Aim of the exercise → Can you format every line of the material below as a JSON list of strings, one string per line, with blank lines omitted? Leave the pictures out of your answer.
___
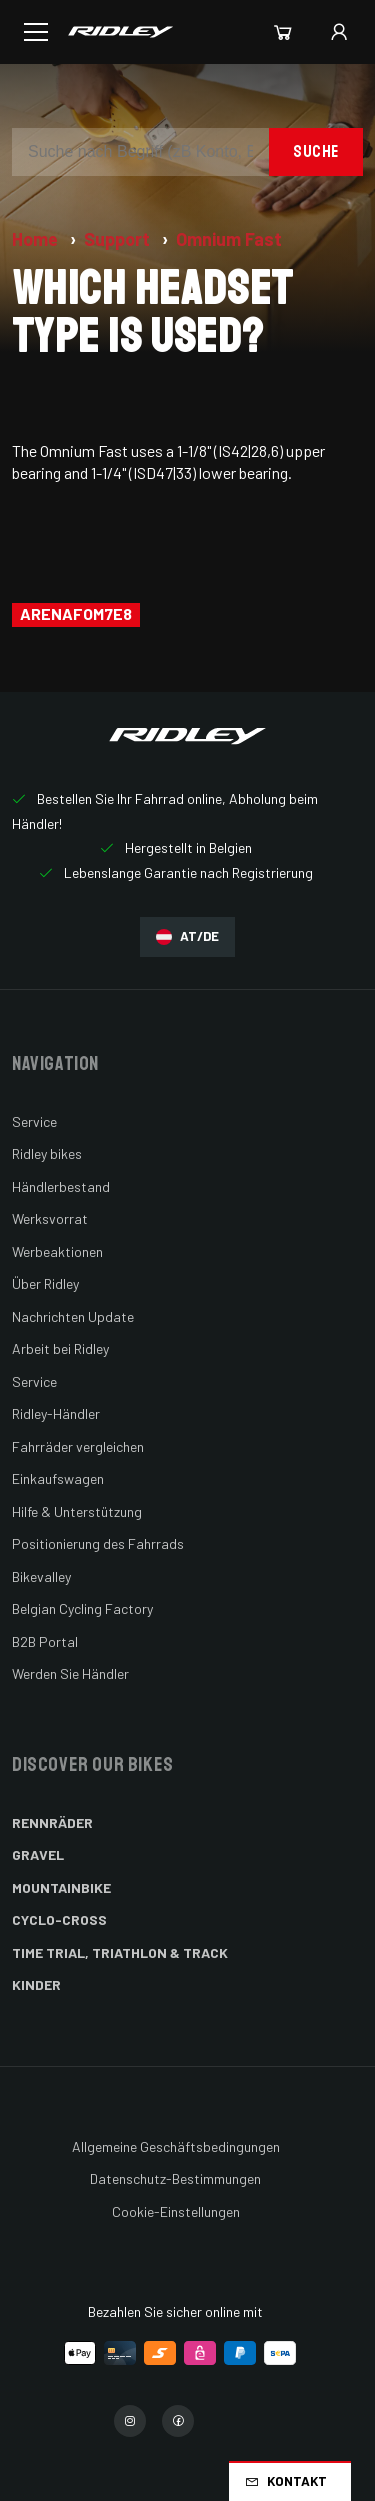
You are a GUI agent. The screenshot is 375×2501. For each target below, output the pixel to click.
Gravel (38, 1854)
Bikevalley (41, 1576)
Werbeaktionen (57, 1251)
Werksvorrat (50, 1218)
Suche (316, 151)
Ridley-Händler (56, 1413)
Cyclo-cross (59, 1919)
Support (119, 239)
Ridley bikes (47, 1153)
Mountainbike (61, 1887)
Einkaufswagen (58, 1478)
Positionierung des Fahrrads (98, 1543)
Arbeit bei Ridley (60, 1348)
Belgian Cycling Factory (82, 1608)
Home (37, 239)
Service (34, 1121)
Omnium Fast (229, 239)
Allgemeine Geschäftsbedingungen (176, 2146)
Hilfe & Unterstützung (77, 1511)
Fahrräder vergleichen (78, 1446)
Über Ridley (45, 1283)
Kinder (36, 1984)
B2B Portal (45, 1641)
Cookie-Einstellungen (176, 2211)
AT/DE (187, 936)
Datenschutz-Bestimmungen (175, 2178)
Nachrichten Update (73, 1316)
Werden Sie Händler (70, 1673)
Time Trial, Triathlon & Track (120, 1952)
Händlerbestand (61, 1186)
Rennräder (52, 1822)
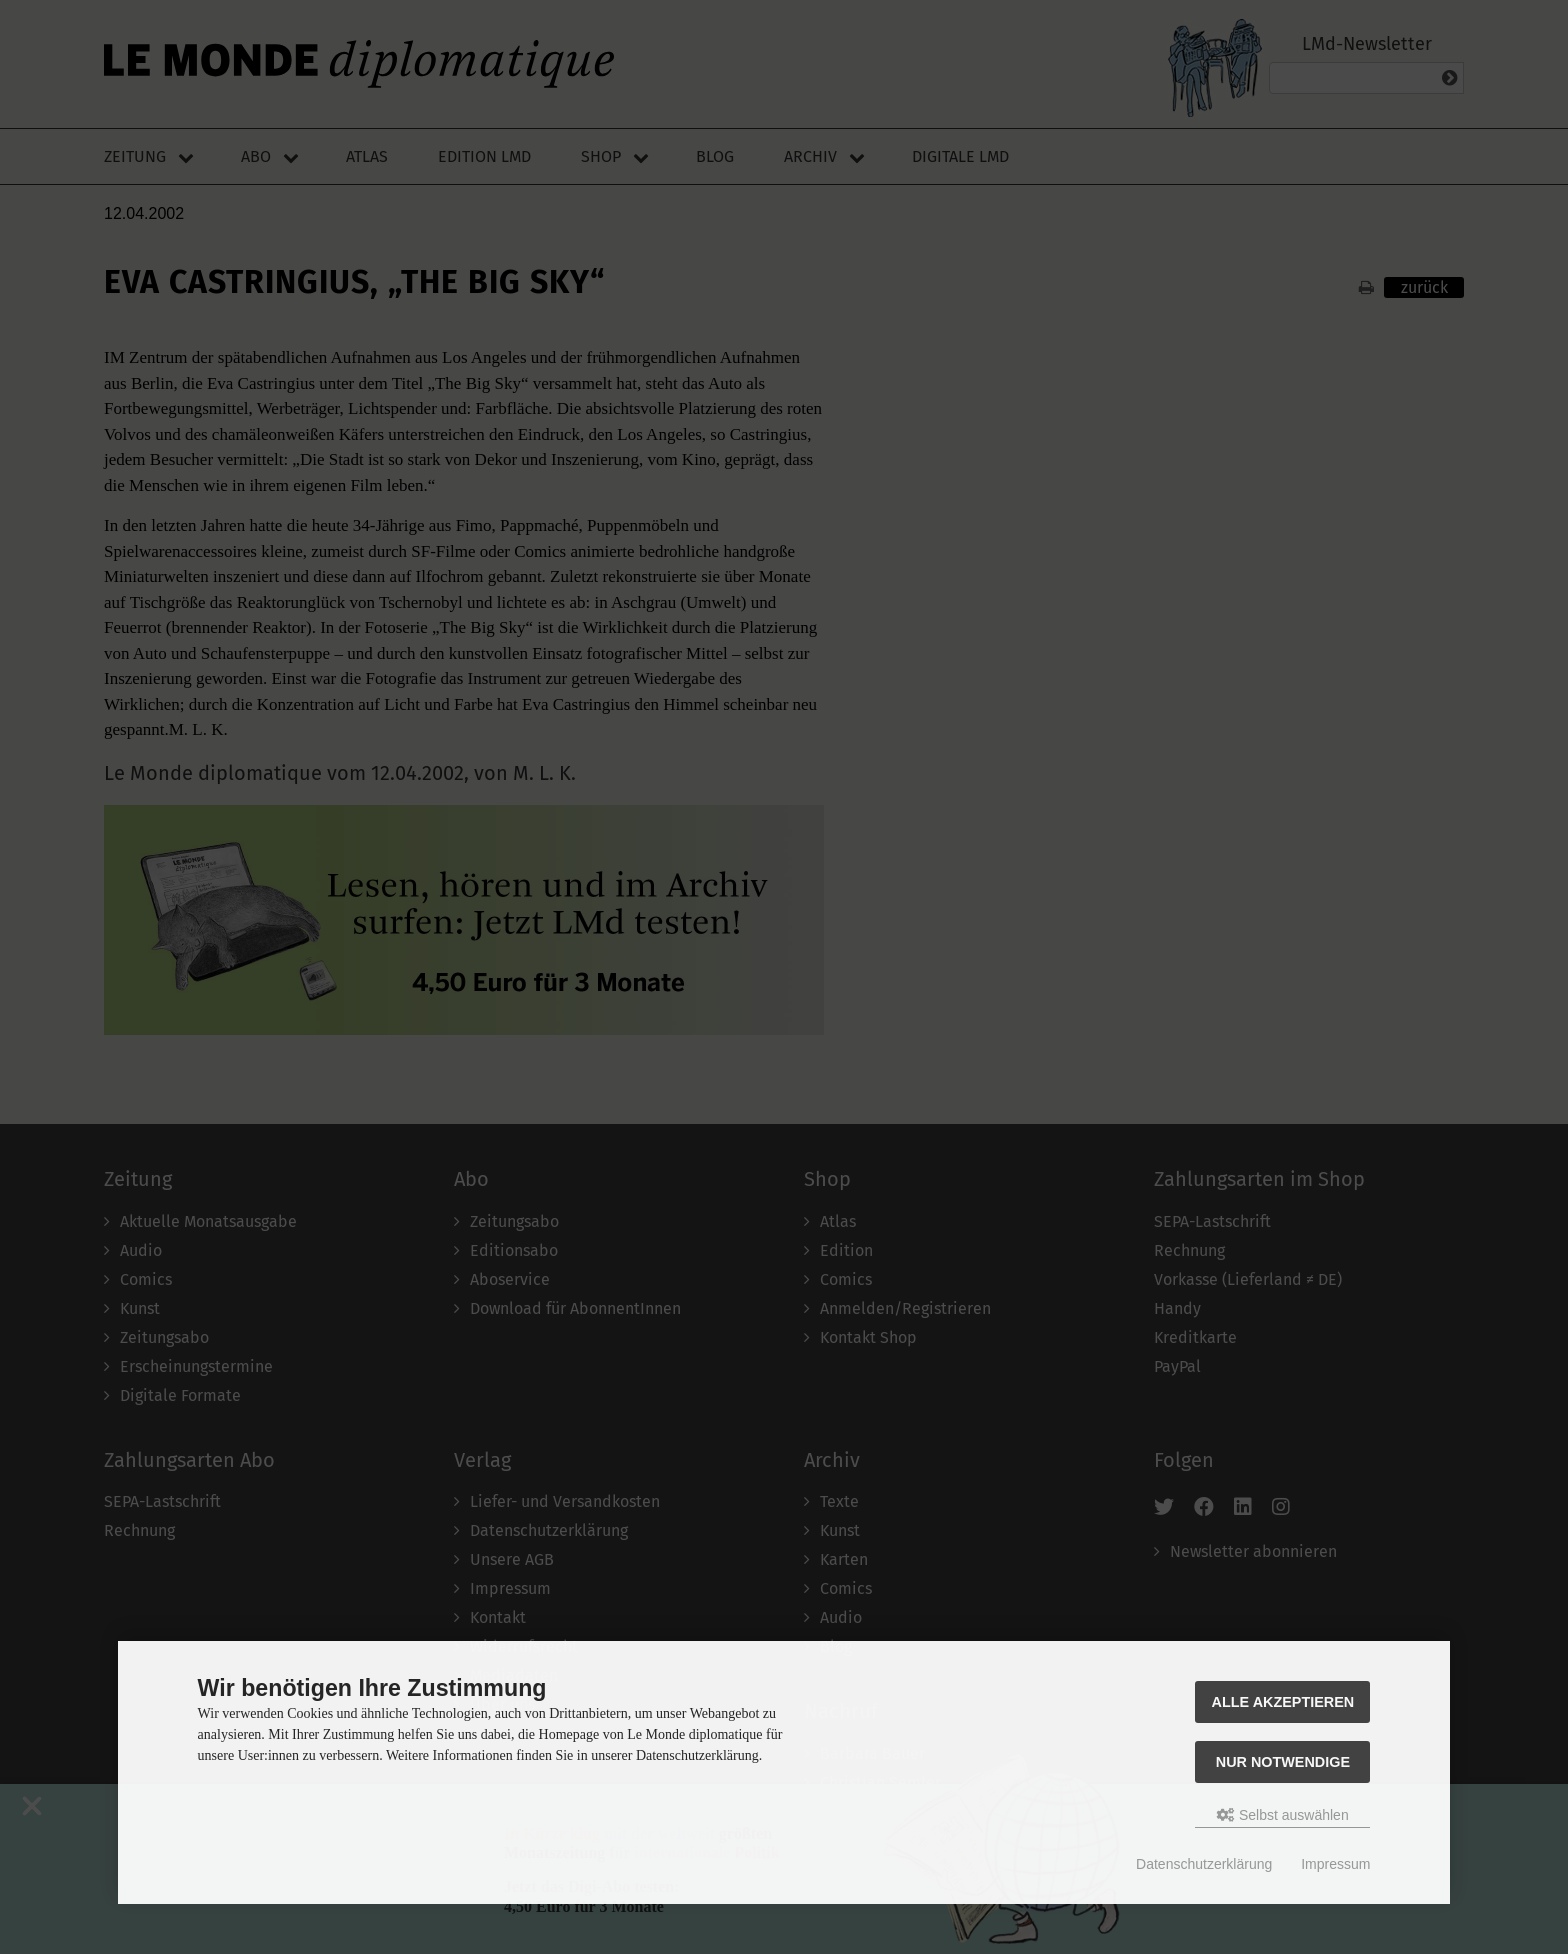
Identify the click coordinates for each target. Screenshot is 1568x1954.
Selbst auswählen (1283, 1815)
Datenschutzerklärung (1204, 1864)
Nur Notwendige (1283, 1762)
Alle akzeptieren (1283, 1702)
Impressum (1335, 1864)
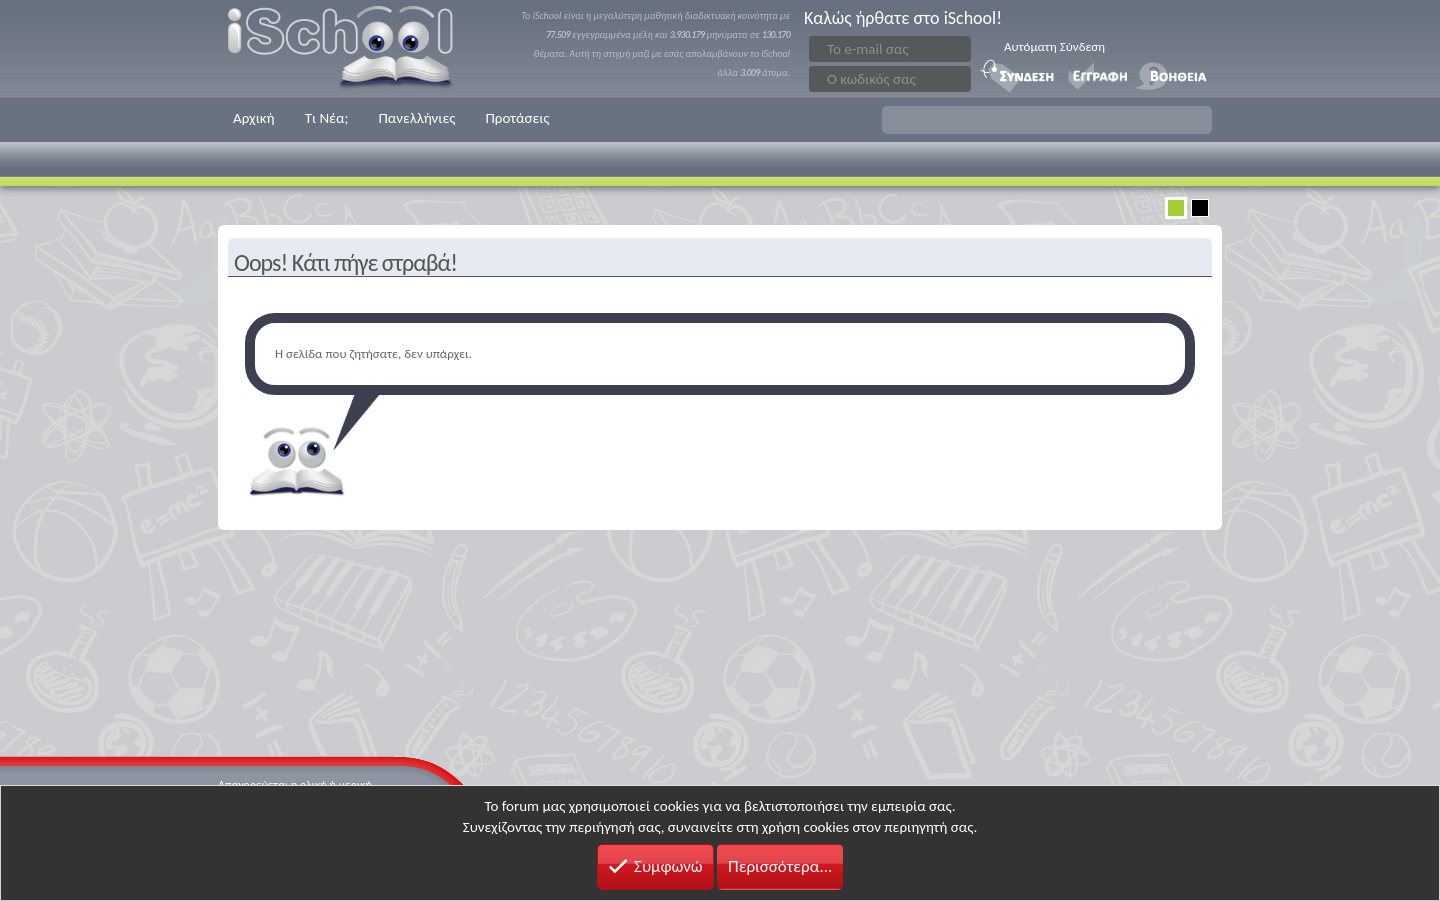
___
Answer below →
[
  "You are a GUI agent. The screenshot is 375×2501. For each target below, output the pixel to click.",
  "Gravel (38, 1854)",
  "Bikevalley (41, 1576)",
  "Werbeaktionen (57, 1251)",
  "Werksvorrat (50, 1218)",
  "Suche (316, 151)",
  "Ridley-Händler (56, 1413)",
  "Cyclo-cross (59, 1919)",
  "Support (119, 239)",
  "Ridley bikes (47, 1153)",
  "Mountainbike (61, 1887)",
  "Einkaufswagen (58, 1478)",
  "Positionierung des Fahrrads (98, 1543)",
  "Arbeit bei Ridley (60, 1348)",
  "Belgian Cycling Factory (82, 1608)",
  "Home (37, 239)",
  "Service (34, 1121)",
  "Omnium Fast (229, 239)",
  "Allgemeine Geschäftsbedingungen (176, 2146)",
  "Hilfe & Unterstützung (77, 1511)",
  "Fahrräder vergleichen (78, 1446)",
  "Über Ridley (45, 1283)",
  "Kinder (36, 1984)",
  "B2B Portal (45, 1641)",
  "Cookie-Einstellungen (176, 2211)",
  "AT/DE (187, 936)",
  "Datenschutz-Bestimmungen (175, 2178)",
  "Nachrichten Update (73, 1316)",
  "Werden Sie Händler (70, 1673)",
  "Time Trial, Triathlon & Track (120, 1952)",
  "Händlerbestand (61, 1186)",
  "Rennräder (52, 1822)",
  "Identify the click coordinates for each target. Screenshot is 1568x1954.",
  "Selbst auswählen (1283, 1815)",
  "Datenschutzerklärung (1204, 1864)",
  "Nur Notwendige (1283, 1762)",
  "Alle akzeptieren (1283, 1702)",
  "Impressum (1335, 1864)"
]